The mission

Mission

How far does life use the laws of quantum physics to work — and how do we find out?

Quantum biology asks how far life uses the laws of quantum physics to work — and to work optimally.

A growing body of evidence suggests that quantum effects — coherence, tunnelling, and spin — are not washed out in the warm, wet machinery of the cell, but are put to use: in how plants harvest light, how enzymes accelerate reactions, and how some animals sense the Earth's magnetic field.

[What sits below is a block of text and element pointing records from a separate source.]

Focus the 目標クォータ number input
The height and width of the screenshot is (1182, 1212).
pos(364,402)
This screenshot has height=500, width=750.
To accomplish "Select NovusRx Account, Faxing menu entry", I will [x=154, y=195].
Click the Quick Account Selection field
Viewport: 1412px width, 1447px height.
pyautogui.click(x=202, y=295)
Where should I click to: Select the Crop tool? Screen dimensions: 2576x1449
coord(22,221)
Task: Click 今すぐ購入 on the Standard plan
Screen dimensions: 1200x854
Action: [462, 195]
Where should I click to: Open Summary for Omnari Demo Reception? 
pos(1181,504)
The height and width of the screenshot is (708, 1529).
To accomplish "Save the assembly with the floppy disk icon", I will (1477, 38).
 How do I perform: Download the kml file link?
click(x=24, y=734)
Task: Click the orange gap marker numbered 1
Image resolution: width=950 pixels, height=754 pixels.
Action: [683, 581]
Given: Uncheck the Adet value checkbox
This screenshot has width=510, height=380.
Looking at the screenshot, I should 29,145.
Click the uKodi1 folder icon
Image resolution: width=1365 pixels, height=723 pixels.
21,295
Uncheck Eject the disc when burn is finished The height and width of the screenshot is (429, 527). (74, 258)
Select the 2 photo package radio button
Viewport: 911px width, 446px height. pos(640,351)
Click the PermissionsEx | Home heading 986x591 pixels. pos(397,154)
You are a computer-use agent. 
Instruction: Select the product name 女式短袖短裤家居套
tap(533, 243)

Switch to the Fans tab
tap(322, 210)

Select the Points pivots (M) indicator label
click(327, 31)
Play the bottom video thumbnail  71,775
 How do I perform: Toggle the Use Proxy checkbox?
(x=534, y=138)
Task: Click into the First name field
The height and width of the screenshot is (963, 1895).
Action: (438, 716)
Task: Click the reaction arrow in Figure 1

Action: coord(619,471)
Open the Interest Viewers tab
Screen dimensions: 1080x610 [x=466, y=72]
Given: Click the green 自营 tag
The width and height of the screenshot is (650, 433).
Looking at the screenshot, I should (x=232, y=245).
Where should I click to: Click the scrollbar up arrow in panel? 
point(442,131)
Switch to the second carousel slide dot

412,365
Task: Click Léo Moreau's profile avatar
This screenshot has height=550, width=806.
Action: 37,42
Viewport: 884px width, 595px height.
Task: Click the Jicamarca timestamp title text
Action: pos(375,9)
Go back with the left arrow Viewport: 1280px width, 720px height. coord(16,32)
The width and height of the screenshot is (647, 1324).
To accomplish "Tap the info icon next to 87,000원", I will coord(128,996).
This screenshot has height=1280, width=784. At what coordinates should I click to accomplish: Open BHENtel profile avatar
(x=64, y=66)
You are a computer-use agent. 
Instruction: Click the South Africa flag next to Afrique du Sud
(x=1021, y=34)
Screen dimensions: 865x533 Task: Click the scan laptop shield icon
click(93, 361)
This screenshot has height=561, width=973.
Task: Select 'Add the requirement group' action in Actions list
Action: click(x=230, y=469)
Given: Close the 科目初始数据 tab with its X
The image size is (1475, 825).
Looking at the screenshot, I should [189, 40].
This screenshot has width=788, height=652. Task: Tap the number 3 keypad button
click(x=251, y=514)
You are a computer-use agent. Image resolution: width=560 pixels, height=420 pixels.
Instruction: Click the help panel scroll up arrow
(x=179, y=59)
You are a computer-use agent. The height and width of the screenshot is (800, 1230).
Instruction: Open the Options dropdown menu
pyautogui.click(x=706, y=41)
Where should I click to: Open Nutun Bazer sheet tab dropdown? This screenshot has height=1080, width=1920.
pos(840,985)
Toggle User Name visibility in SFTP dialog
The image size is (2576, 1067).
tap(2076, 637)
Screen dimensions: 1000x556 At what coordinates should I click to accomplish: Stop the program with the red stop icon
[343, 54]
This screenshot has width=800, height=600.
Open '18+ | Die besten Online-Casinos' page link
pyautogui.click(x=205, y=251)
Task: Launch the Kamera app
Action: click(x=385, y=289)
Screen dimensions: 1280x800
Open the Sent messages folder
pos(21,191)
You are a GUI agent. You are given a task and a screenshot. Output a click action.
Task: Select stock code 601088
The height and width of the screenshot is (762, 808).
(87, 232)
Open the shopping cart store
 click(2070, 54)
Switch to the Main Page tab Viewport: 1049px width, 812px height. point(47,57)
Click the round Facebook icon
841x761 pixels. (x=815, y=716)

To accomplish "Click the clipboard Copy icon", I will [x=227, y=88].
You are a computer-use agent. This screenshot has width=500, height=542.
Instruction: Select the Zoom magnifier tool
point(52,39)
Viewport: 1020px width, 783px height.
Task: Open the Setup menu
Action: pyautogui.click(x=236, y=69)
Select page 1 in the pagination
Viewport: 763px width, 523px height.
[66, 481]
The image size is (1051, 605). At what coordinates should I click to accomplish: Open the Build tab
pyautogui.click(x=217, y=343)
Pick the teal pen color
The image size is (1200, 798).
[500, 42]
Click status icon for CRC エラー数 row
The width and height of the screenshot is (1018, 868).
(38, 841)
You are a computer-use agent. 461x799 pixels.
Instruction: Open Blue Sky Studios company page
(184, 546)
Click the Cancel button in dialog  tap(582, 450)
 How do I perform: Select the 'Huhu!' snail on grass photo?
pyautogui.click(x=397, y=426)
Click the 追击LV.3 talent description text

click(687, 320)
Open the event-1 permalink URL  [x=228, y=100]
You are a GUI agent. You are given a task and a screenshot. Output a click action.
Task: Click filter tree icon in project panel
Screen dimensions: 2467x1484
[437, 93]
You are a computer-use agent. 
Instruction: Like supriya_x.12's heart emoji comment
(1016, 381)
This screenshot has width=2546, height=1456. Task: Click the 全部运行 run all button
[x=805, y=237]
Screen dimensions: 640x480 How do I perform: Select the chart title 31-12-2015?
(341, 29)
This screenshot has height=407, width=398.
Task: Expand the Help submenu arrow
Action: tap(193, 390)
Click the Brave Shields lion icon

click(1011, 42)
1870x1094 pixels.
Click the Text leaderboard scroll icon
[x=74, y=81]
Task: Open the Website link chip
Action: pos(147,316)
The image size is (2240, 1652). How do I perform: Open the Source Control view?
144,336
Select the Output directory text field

QBICON exists to turn that possibility into rigorous, reproducible science. We coordinate experiment and theory across institutions to unambiguously establish — or refute — the quantum-to-biology link, and to translate what we learn into tools for health, computing, and discovery.

Quantum biology
The study of the extent to which biological systems exploit quantum-mechanical phenomena to function.

How we work

Three commitments

  • Interdisciplinary by design

    Quantum biology only advances when physicists, chemists, biologists, and engineers share a bench and a question. Our working groups are built that way from the start.

  • Open science

    Foundational results, methods, and data are released openly and verifiably. A field this new earns its legitimacy in public.

  • A global network

    We connect labs across institutions and continents into shared infrastructure, standards, and training — so the whole field moves together.

The central question

Do quantum states last long enough inside cells to matter?

This is the Quantum Biology Hypothesis. Settling it — either way — reshapes how we understand life. QBICON coordinates the experiments, instruments, and theory needed to answer it, and shares the roadmap openly.